The provision for the incentive schemes is based on the valuation of investments as at the balance sheet date. The incentive scheme is charged to the capital column of the Consolidated Income Statement as a direct cost.

Revenue and Capital Reserves

Net Capital return is added to the Capital Reserve in the Consolidated Statement of Changes in Equity, while the net revenue return is added to the Revenue Reserve.

Receivables and Payables

Receivables and payables are typically settled in a short time frame and are carried at the amount due to be settled. As a result, the fair value of these balances is considered to be materially equal to the carrying value, after taking into account potential impairment losses.

Share Capital

Ordinary shares issued by the Group are recognised at the proceeds or fair value received with the excess of the amount received over nominal value being credited to the share premium account. Direct issue costs net of tax are deducted from equity.

Share Based Payments

Some employees have been granted nil value options in the Company. In the Consolidated financial statements the fair value of the shares acquired is recognised as an employee expense with corresponding increase in equity in accordance with IFRS 2. The fair value is measured at grant date and spread over the period during which the employee becomes unconditionally entitled to the fair value of the shares. Where vesting is conditional upon a market condition being met, the scheme is treated as vesting irrespective of market conditions being met, provided that all other performance and/or service conditions are satisfied.

Going Concern

The Directors considered it appropriate to adopt the going concern basis of accounting in preparing the Financial Statements.
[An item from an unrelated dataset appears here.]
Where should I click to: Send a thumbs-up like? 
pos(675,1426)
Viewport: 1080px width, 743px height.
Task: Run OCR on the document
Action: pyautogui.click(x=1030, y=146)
Critical Accounting Judgements and Key Sources of Estimation Uncertainty

Critical accounting judgements and key sources of estimation uncertainty used in preparing the financial information are continually evaluated and are based on historical experience and other factors, including expectations of future events that are believed to be reasonable. The resulting judgements and estimates will, by definition, seldom equal the related actual results.

In the course of preparing the financial statements, no judgements have been made in the process of applying the Group's accounting policies, other than those involving estimations that have had a significant effect on the amounts recognised in the financial statements.

Key sources of estimation uncertainty

The key assumptions concerning the future, and other key sources of estimation uncertainty in the reporting year, that may have a significant risk of causing a material adjustment to the carrying amounts of assets and liabilities within the next financial year, are discussed below. Sensitivity analysis on key sources of estimation has been disclosed in Note 19.

Fair value measurements and valuation processes

Unquoted assets are measured at fair value in accordance with IFRS 13 and the IPEV Guidelines for financial reporting purposes. Judgement is required in order to determine the appropriate valuation methodology and subsequently in determining the inputs into the valuation model used. These judgements include making assessments of the future earnings potential of portfolio companies, appropriate earnings multiples to apply, and adjustments to comparable multiples. The Board of Directors of the Company has set up a Valuations Committee, which is chaired by a Non-Executive Director, to determine the appropriate valuation techniques and inputs for fair value measurements.

In estimating the fair value of an asset, the Group uses market-observable data to the extent it is available. Where Level 1 inputs are not available, the Group uses internal experts to perform the valuation. The Valuations Committee works closely with the internal expert and G10 Capital Limited to establish the appropriate valuation techniques and inputs to the model. The Chairman of the Valuations Committee reports its findings to the Board of Directors of the Group every six months to explain the cause of fluctuations in the fair value of the assets and liabilities.